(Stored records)
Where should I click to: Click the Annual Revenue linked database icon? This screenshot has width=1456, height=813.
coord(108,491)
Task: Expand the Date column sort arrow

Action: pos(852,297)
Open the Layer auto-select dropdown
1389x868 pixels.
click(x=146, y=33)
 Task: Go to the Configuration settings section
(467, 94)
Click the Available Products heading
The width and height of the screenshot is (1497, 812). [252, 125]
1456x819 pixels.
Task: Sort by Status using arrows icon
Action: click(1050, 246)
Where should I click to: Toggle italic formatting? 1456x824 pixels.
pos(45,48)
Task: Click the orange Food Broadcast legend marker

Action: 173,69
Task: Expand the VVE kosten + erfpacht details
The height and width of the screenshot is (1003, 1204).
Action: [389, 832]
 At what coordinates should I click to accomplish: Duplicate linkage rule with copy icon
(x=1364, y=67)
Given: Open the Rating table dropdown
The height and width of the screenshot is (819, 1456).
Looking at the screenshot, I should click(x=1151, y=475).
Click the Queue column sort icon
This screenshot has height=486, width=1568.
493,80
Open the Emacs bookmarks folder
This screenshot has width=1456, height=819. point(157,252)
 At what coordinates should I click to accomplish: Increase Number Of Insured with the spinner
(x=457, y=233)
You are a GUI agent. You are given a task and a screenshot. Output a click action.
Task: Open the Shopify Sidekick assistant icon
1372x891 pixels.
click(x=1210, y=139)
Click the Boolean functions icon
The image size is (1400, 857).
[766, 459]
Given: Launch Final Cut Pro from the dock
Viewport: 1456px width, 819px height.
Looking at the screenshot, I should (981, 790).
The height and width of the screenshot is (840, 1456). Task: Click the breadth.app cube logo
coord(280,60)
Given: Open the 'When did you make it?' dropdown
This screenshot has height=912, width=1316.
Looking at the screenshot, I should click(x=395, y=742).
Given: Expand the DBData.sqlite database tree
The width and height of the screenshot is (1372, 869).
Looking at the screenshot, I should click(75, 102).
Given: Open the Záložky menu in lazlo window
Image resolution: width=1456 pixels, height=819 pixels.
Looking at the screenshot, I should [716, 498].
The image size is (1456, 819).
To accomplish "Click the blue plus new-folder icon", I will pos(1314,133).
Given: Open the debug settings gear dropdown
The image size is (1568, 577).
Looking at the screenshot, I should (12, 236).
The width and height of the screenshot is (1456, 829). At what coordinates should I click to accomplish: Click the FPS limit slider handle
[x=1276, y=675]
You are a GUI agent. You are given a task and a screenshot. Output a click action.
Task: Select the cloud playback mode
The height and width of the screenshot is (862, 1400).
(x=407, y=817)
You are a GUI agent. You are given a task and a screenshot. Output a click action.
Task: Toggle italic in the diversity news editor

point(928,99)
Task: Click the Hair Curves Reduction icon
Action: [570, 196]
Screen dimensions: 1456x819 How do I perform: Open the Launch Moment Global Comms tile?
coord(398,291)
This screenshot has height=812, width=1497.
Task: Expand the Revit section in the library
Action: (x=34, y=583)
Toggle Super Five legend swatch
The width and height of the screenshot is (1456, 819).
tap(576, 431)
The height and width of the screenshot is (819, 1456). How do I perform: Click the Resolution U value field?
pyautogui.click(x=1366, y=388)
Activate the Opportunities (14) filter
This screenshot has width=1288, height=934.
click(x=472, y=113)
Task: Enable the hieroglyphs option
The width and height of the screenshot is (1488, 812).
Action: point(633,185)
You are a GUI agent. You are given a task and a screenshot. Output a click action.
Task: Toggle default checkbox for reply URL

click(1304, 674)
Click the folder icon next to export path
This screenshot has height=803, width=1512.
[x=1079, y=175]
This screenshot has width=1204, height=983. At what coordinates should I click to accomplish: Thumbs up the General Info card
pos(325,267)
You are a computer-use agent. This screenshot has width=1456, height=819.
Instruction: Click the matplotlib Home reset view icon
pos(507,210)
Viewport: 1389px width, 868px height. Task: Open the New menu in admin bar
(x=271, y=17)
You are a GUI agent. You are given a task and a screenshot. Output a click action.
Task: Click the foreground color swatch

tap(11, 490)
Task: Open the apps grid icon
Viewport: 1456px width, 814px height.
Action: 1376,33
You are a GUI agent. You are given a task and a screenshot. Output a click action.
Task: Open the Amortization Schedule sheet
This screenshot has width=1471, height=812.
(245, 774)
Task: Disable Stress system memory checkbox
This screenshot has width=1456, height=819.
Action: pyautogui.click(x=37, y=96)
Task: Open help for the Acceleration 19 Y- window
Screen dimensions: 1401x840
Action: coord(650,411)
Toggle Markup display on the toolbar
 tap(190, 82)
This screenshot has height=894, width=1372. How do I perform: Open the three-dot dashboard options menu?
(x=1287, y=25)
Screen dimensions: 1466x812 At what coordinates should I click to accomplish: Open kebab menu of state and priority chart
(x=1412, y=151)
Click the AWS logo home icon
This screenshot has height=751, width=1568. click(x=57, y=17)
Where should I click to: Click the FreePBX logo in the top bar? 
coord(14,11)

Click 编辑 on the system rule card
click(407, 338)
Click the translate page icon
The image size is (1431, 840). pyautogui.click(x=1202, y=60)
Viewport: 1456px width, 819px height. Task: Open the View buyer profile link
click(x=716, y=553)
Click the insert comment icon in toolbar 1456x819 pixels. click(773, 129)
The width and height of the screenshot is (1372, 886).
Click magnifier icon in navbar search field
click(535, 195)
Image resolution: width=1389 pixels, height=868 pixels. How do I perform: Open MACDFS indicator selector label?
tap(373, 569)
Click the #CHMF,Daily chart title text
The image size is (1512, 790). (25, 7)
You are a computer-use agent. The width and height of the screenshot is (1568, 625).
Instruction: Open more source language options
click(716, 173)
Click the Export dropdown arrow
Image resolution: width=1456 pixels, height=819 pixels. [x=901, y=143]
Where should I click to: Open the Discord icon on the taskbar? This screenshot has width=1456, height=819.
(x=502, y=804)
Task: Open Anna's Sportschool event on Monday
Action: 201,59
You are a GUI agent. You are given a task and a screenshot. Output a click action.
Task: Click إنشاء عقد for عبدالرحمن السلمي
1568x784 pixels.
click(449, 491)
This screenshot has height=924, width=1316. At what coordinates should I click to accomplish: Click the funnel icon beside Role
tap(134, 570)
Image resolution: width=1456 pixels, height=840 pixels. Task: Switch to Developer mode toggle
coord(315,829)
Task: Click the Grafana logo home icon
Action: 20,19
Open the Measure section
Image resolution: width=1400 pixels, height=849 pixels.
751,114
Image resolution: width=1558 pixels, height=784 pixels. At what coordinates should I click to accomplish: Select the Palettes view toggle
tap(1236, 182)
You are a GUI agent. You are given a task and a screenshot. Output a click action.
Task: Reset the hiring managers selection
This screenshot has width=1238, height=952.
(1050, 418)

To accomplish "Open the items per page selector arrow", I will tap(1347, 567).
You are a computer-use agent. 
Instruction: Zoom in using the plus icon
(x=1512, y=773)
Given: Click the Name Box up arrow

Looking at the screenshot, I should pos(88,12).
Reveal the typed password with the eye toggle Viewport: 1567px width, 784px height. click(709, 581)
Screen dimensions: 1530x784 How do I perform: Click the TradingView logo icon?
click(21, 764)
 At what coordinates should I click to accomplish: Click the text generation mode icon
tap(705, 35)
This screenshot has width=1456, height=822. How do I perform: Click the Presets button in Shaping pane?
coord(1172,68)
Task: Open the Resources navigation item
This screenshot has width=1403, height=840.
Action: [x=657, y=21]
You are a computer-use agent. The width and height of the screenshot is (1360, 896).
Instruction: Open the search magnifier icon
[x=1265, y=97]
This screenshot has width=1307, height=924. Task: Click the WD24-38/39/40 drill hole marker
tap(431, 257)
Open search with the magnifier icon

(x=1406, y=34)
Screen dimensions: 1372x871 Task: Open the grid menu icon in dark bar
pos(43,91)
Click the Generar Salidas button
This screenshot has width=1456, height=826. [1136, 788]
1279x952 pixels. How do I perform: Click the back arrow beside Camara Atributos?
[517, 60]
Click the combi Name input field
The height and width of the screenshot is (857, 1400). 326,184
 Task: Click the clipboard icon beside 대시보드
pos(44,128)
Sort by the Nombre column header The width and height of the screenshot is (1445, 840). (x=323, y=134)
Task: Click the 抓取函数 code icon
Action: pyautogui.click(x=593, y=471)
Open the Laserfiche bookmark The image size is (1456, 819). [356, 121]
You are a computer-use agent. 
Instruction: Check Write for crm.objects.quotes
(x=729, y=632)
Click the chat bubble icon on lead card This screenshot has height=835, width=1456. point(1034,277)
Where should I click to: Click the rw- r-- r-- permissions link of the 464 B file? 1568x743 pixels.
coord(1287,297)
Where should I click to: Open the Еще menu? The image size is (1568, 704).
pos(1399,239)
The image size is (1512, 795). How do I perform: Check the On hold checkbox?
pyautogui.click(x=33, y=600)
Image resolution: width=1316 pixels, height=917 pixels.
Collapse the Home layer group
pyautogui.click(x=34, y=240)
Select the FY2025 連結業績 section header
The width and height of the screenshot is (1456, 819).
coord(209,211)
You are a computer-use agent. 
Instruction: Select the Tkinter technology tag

Task instructions -
Please return every line of the records that contains the word "will".

Answer space -
To accomplish "Click the blue plus new-folder icon", I will pos(1314,133).
To accomplish "Open the items per page selector arrow", I will tap(1347, 567).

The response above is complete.